While defense counsel differed with the judge over the treatment of a disorderly conduct charge, he did not object to the trial judge's reliance on the presentence report. Accordingly, the defendant has waived all but plain error. State v. Nicholas (1993), 66 Ohio St.3d 431, 435-436, 613 N.E.2d 225, 229.
Our review of the record persuades us that the defendant had a fair hearing, that he was ably represented by competent counsel, and that the court considered the criteria under R.C. 2950.09(B)(2), and fairly evaluated the defendant and his counsel's responses. Although the trial judge did not state that his findings were to a "clear and convincing standard," we presume that the judge followed the law. State v. Martin (1955), 164 Ohio St. 54, 59, 57 O.O. 84, 87, 128 N.E.2d 7, 12. The statute does not require the court to list the criteria, but only to "consider all relevant factors, including" the criteria in R.C. 2950.09(B)(2) in making his or her findings. We find here, from the evidence in the record, that the judge did so.

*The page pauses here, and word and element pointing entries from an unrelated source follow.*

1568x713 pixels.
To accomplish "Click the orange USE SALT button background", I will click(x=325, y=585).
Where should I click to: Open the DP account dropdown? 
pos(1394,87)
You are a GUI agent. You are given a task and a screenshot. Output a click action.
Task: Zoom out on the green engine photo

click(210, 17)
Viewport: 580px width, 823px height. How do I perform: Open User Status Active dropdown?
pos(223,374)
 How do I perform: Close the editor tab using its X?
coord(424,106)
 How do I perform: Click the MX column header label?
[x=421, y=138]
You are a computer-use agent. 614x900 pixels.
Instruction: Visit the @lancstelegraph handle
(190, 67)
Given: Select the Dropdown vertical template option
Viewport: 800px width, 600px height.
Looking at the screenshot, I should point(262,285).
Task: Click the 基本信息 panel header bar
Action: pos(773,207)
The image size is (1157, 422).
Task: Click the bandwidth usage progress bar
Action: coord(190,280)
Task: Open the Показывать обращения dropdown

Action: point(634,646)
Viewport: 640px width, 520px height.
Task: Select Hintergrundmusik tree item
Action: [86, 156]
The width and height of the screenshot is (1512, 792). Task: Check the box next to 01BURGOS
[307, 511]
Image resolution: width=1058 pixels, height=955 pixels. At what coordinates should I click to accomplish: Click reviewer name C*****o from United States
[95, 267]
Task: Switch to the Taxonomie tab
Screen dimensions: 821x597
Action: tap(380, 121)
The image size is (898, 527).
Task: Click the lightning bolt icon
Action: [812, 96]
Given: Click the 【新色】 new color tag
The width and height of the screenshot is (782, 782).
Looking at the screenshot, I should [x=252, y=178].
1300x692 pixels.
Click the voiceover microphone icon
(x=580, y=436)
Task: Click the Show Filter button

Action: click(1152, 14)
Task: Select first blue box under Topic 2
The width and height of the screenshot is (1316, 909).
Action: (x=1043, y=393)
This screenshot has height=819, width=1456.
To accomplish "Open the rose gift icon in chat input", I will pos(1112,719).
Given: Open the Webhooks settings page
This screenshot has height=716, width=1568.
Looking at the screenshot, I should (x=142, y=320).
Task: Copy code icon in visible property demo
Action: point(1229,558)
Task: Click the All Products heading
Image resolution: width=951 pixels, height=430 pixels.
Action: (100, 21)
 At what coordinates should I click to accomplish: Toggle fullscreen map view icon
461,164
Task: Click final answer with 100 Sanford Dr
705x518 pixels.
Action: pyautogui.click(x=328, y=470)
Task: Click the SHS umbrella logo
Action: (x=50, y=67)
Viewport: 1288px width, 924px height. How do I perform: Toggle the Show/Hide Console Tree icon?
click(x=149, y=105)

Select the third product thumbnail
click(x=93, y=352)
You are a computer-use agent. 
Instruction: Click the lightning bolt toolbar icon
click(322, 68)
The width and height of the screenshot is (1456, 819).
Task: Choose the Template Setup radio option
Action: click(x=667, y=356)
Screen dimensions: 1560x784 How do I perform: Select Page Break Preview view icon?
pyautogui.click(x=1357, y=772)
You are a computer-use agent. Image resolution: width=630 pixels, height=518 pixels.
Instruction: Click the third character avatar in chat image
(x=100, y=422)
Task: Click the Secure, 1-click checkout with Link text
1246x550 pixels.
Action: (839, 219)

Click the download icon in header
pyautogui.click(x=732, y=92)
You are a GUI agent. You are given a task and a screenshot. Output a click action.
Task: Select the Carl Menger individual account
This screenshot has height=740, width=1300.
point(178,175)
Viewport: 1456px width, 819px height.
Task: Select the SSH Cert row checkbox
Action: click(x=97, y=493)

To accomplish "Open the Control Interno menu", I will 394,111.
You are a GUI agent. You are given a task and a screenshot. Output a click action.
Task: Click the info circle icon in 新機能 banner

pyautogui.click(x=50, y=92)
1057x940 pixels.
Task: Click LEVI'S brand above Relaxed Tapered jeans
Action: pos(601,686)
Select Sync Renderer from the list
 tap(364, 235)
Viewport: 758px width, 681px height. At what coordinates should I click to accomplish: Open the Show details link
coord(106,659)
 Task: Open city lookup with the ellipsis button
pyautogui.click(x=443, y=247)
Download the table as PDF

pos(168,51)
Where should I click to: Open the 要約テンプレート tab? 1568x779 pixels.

"Sexual predator" is defined in R.C. 2950.01(E) as "a person who has been convicted of or pleaded guilty to committing a sexually oriented offense and is likely to engage in the future in one or more sexually oriented offenses." Defendant's conviction of gross sexual imposition constitutes a conviction of a sexually oriented offense. R.C. 2950.01(D)(1). As for the likelihood that defendant would engage in the future in one or more sexually oriented offenses, the trial court had in its possession information regarding the 1995 incident involving sexual contact with a girl in Florida, as well as the 1996 disorderly conduct conviction based on sexual contact with a six- and an eight-year-old. This court finds no plain error on these facts. Therefore, the determination that defendant is a sexual predator is not against the manifest weight of the evidence.
We hold that R.C. 2950.09(B)(1), as applied to conduct prior to the effective date of the statute, does not violate the Retroactivity Clause of Section 28, Article
Accordingly, we reverse the judgment of the court of appeals and reinstate the trial court's determination that the defendant is a sexual predator pursuant to R.C. 2950.01 and 2950.09.
MOYER, C.J., DOUGLAS, RESNICK, F.E. SWEENEY, PFEIFER and COOK, JJ., concur.